Application Health Probes

Objectives

  • Describe how Kubernetes uses health probes during deployment, scaling, and failover of applications.

Kubernetes Probes

Health probes are an important part of maintaining a robust cluster. Probes enable the cluster to determine the status of an application by repeatedly probing it for a response.

A set of health probes affect a cluster's ability to do the following tasks:

  • Crash mitigation by automatically attempting to restart failing pods

  • Failover and load balancing by sending requests only to healthy pods

  • Monitoring by determining whether and when pods are failing

  • Scaling by determining when a new replica is ready to receive requests

Authoring Probe Endpoints

Application developers are expected to code health probe endpoints during application development.
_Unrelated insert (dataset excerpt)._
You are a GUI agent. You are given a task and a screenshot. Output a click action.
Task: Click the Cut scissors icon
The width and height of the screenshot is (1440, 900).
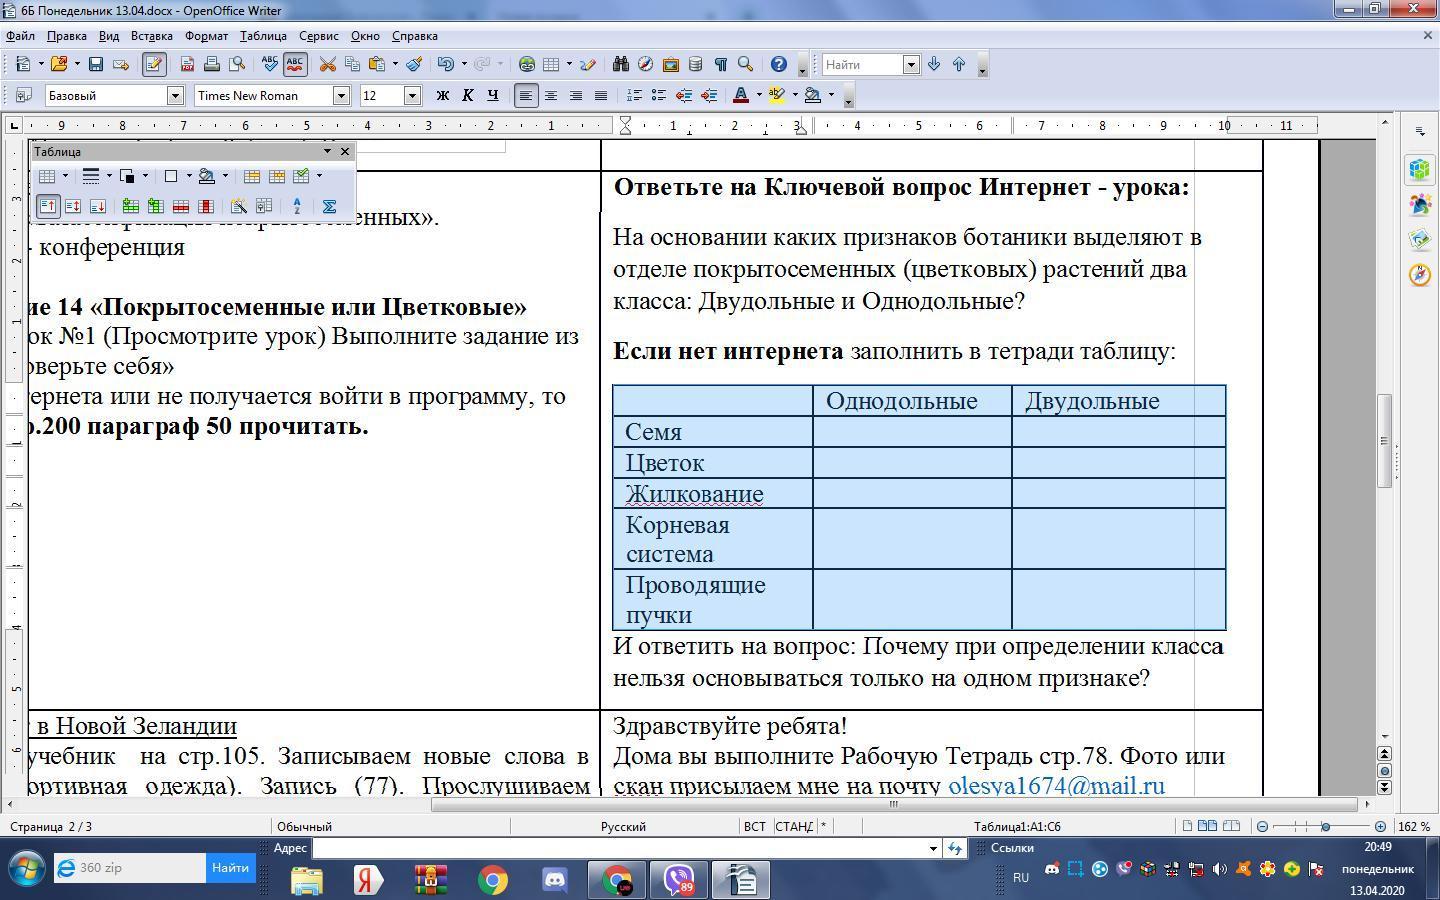click(327, 64)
These endpoints determine the health and status of the application. For example, a data-driven application might report a successful health probe only if it can connect to the database.
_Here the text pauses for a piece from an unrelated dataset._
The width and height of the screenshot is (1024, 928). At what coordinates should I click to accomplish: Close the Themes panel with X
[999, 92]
Because the cluster calls them often, health probe endpoints should be quick to perform. Endpoints should not perform complicated database queries or many network calls.

Probe Types

Kubernetes provides the following types of probes: startup, readiness, and liveness. Depending on the application, you might configure one or more of these types.

Readiness Probes

A readiness probe determines whether the application is ready to serve requests. If the readiness probe fails, then Kubernetes prevents client traffic from reaching the application by removing the pod's IP address from the service resource.

Readiness probes help to detect temporary issues that might affect your applications. For example, the application might be temporarily unavailable when it starts, because it must establish initial network connections, load files in a cache, or perform initial tasks that take time to complete. The application might occasionally need to run long batch jobs, which make it temporarily unavailable to clients.

Kubernetes continues to run the probe even after the application fails. If the probe succeeds again, then Kubernetes adds back the pod's IP address to the service resource, and requests are sent to the pod again.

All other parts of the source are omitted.